- [Task list]
A. In the passage on plastic waste in Malaysia, translate this sentence into Spanish: "Floating plastics also transport invasive marine species, threatening marine biodiversity and the food web."
B. Write the next few paragraphs of the passage on plastic waste in Malaysia, picking up after its final sentence.

- [Provided passage]
Segment Open

In 2021, Malaysia received almost 500,000 metric tonnes of plastic garbage and returned approximately 11,000 metric tonnes, making it one of the world’s biggest importers of plastic waste.

Malaysia is also one of the world leaders in plastics manufacturing. However, the country has been dealing with plastic contamination issues for a long time.

While disposable plastic bag consumption has decreased in recent years, many small grocery stores and shops continue to distribute them without considering the environmental impact.

The image of blocked sewers and dumps filled with pollutants serves as a reminder that everyone, including authorities, must act to reduce our reliance on plastic, said Dr Rulia Akhtar (Research Fellow at the Ungku Aziz Centre for Development Studies (UAC), Office of Deputy Vice Chancellor (Research & Innovation), Universiti Malaya, Malaysia) in an opinion article published by Bernama.

Why must we act now?

According to an article by the International Union for the Conservation of Nature (IUCN), plastic debris significantly affect marine life, including ingestion, suffocation, and the entanglement of marine species.

These species, including seabirds, whales, fish, and turtles, mistake plastic waste for prey, leading to starvation, lacerations, infections, reduced swimming ability, and internal injuries.

Floating plastics also transport invasive marine species, threatening marine biodiversity and the food web.

Microplastics, found in tap water, beer, salt, and ocean samples, can cause developmental, reproductive, neurological, and immune disorders in humans and wildlife.

Microplastics have also been found in human placentas, but more research is needed to determine if this is a widespread issue.

Toxic contaminants accumulate on plastic surfaces due to prolonged exposure to seawater, affecting marine organisms’ digestive systems and the food web.

Segment Closed

- [Supplied information]
Segment Open

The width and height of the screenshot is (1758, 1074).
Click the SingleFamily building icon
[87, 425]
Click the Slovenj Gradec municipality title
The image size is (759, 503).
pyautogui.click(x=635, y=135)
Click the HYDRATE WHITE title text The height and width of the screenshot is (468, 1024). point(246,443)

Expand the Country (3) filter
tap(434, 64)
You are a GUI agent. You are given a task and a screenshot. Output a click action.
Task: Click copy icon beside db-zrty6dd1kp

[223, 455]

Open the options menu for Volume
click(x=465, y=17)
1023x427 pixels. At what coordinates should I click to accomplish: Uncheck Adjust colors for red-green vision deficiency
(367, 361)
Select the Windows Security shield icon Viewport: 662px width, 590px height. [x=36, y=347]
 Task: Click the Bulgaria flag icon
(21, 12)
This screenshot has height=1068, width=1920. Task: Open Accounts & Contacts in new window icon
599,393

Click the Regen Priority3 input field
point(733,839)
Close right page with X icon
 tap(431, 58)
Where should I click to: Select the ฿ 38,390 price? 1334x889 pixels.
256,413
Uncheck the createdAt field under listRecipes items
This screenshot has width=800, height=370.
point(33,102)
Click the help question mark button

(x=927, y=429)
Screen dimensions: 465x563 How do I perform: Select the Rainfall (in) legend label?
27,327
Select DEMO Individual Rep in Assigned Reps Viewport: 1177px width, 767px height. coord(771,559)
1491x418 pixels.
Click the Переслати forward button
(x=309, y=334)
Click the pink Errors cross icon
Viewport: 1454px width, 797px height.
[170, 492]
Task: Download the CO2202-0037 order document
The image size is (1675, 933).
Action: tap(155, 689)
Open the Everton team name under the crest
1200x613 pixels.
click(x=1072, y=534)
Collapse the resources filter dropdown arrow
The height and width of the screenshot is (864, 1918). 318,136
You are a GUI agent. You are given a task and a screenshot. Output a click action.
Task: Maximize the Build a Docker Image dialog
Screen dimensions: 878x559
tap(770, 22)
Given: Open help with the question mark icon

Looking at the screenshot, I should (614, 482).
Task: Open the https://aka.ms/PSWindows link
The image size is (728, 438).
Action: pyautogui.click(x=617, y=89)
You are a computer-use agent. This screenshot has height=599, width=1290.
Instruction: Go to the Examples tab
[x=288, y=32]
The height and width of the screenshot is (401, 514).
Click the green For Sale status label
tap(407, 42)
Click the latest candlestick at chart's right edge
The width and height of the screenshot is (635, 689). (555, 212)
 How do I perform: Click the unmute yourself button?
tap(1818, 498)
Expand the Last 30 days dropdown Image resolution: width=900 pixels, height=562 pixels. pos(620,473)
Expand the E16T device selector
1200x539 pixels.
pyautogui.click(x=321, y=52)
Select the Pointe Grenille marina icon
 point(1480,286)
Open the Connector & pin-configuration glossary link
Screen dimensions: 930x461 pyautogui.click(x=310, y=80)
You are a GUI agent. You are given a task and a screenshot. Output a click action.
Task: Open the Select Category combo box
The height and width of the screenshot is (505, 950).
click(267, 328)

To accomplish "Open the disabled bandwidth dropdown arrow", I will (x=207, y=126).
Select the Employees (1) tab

Segment Closed

- [Answers for the exercise]
A. Los plásticos flotantes también transportan especies marinas invasoras, lo que amenaza la biodiversidad marina y la cadena alimentaria.

B.
The transfer of contaminants between marine species and humans through seafood consumption is a health hazard.

Plastic waste also damages tourist destinations’ aesthetic value, leading to decreased income and economic costs related to site cleaning and maintenance.

The buildup of plastic litter on beaches negatively impacts a country’s economy, wildlife, and people’s wellbeing.

What can be done?

In an article by The Star, Ecotourism and Conservation Society Malaysia president Andrew Sebastian said increasing public environmental consciousness would be the key to encouraging industry players to develop more sustainable and eco-friendly alternatives.

He recommended the government and industry players explore recycled cardboard and papier-mache, among others.

He also said that making the alternatives cheaper through financial incentives or charging higher taxes on plastic packaging could also help the cause.

Meanwhile, Sahabat Alam Malaysia (SAM) senior research officer Mageswari Sangaralingam calls for a holistic approach that encourages the use of reusable bags through a deposit and return system.

This would foster a culture of being both environmentally and socially responsible by providing consumers with a financial incentive to return their reusable packaging. She also

recommends using beeswax wraps for compostable bags and metal or glass containers for food containers.

Finally, Malaysian Bar Council environmental and climate change committee deputy co-chair Saha Deva Arunasalam calls on industry players to use existing alternatives to plastic bubble wrap and packaging, such as corrugated cardboard and shredded paper.

These alternatives are relatively cheap and easy to find for both big industry players and small businesses.

All these alternatives sound good; however, common people must also take incentive in working together with the government to make this process a success.

However, it seems that many people are still unaware of the effects of using plastic bags.

According to a report by NST from last September, many people are deciding where to shop for their daily needs according to the availability of plastic bags.

Many supermarkets and fast-food chains have begun to practice the “no-plastic policy.” One of them is the very well-known 99 Speedmart.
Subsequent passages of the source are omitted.